* [Given instruction A]: In the passage on audience measurement, what experience backs up the claim that no system of audience measurement is perfect?

In the face of all these challenges, how can any measurement operation hope to produce accurate, useful estimates of people’s media use? The first thing to note is that no system of audience measurement is perfect. Beginning with the earliest attempts to audit newspaper circulation, we have about 100 years of experience measuring audiences. In that period of time, no system of measurement has been without its flaws. The same will undoubtedly be true 100 years from now. Each approach has certain strengths and weaknesses. Our history of audience measurement highlighted at least some of those tradeoffs. With that in mind, we will briefly comment on the two basic measurement strategies currently in use. The first is old; the second is new. Each has distinct advantages and drawbacks.

(Document and screenshot pointing entries)
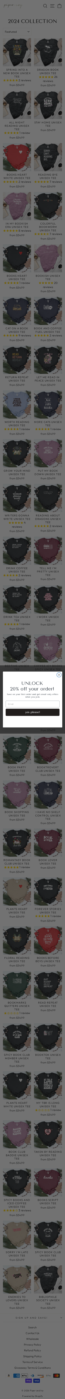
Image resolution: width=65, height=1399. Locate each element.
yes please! (32, 712)
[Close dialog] (59, 675)
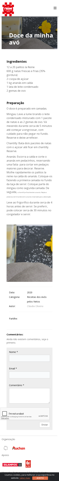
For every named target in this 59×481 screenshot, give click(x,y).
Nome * (13, 352)
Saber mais (25, 478)
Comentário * (16, 385)
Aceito (40, 478)
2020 (29, 292)
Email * (13, 368)
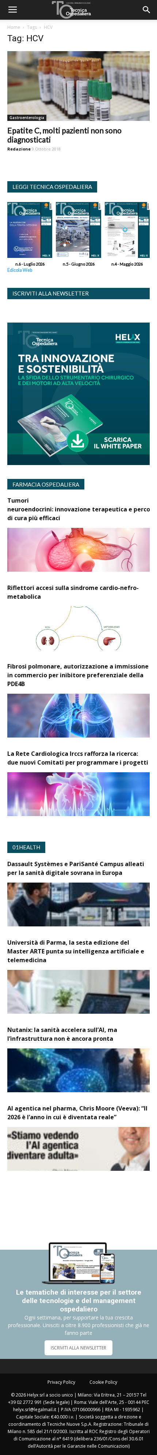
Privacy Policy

* [Given instruction B]: Write out all the records again, replacing "Close dialog" with "Dismiss dialog" and changing nothing else. Leave the pictures out of your answer.

* [Expected answer A]: About 100 years of measuring audiences, starting with the earliest audits of newspaper circulation. In all that time, no system of measurement has been without its flaws, and each approach has shown its own strengths and weaknesses.

* [Expected answer B]:
Image resolution: width=65, height=1399. Locate each element.
yes please! (32, 712)
[Dismiss dialog] (59, 675)
For every named target in this 59×481 screenshot, give click(x,y).
Nome * (13, 352)
Saber mais (25, 478)
Comentário * (16, 385)
Aceito (40, 478)
2020 (29, 292)
Email * (13, 368)
Privacy Policy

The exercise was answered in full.